Logo depois, um surpreendente Alessandro Nannini vira 1’28″576 e torna-se o piloto mais rápido da pista. Ele faz uso dos seus pneus novos e simplesmente voa baixo em Jerez, sendo na média dois segundos abaixo de praticamente todos os adversários. Na 34ª volta, Sandro já está em sexto, atrás de Capelli, superando Maurício Gugelmin.

Na 39ª volta, após ganhar o quarto lugar de Riccardo Patrese na marra, no setor mais lento do traçado, Capelli passa Senna na última curva do circuito e aponta na reta em terceiro. Senna perde o contato com o italiano e passa a receber a pressão de Patrese novamente, enquanto os pneus de Mansell botam a língua de fora e Prost aproveita para abrir cinco segundos na liderança.
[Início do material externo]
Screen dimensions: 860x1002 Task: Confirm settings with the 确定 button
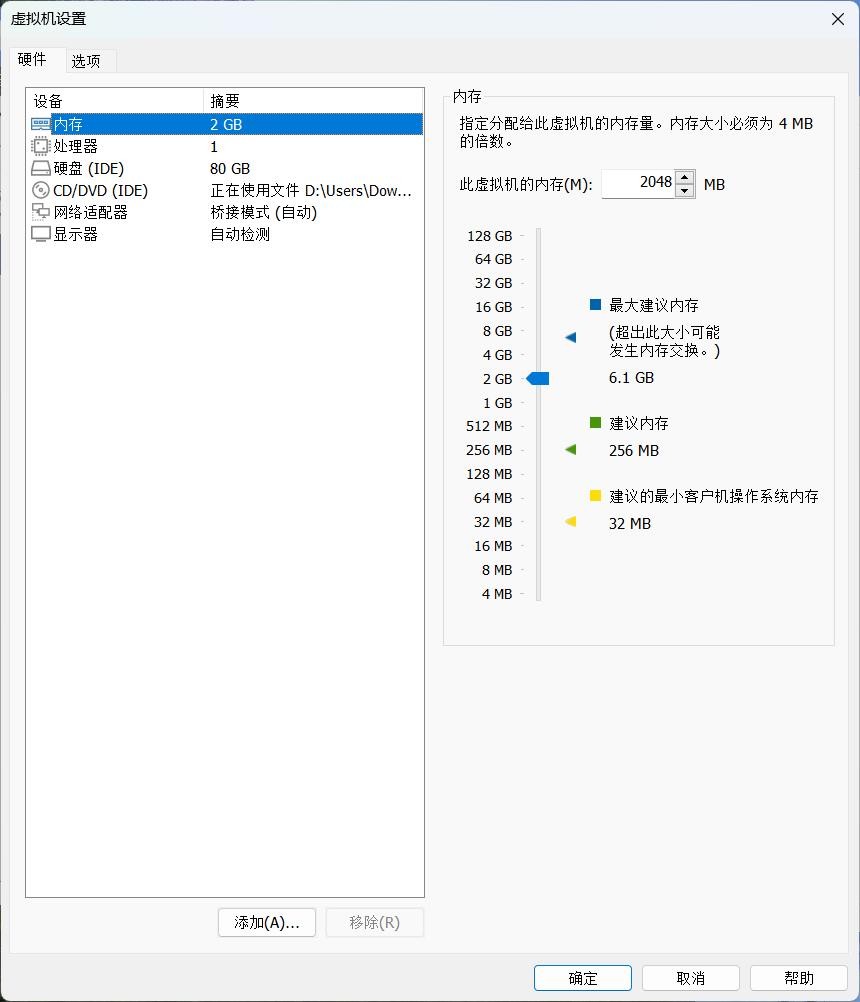click(x=583, y=978)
Pouco depois, o motor do March de Capelli quebra e o italiano abandona. Nannini, por seu turno, ganha as posições de Patrese e Senna, pulando à terceira posição.

Faltando 22 voltas para o final, Ayrton Senna não tem mais condições de se manter em 4º e vai aos boxes, montando pneus novos. Volta em sétimo, entre o discreto Gerhard Berger e o eterno desafeto Nelson Piquet.

Sem trocar pneus em sua Williams, Mansell volta à carga e baixa o melhor tempo do dia para 1’27″999 – mas a embreagem de seu carro quebra e ele tem que moderar sua performance. Prost responde, faz 1’27″845, melhorando o tempo do britânico e a vantagem chega à casa de 20 segundos, mais do que confortável.

A esta altura, Senna já recupera posições e chega à 5ª posição, muito próximo de Riccardo Patrese. O brasileiro ultrapassa o italiano faltando sete voltas para o final e assume o quarto posto.

E nada mais acontece. Com extrema facilidade, Prost emplaca sua sexta vitória em 1988 e a 34ª da carreira. Mansell sobe ao pódio pela segunda vez no ano, assim como Alessandro Nannini. E Senna, com a quarta posição, não deixa que Alain lhe escape de seu alcance.

Apesar do placar do campeonato apontar uma vantagem de cinco pontos (84 a 79) a favor do francês, a matemática era favorável a Ayrton. A partir do GP do Japão, o que restava a Prost para levar a decisão até a última etapa era ganhar em Suzuka e também na Austrália. Com uma vitória simples, fosse qual fosse a posição de Alain na pista na penúltima etapa, Ayrton chegaria a 87 pontos líquidos e o rival teria o descarte de 18 pontos, já que abandonara duas vezes e Senna, três.

Com a categoria que Deus lhes deu e a calculadora no bolso do macacão, a próxima parada para Alain e Ayrton – e o próximo post – será o GP do Japão.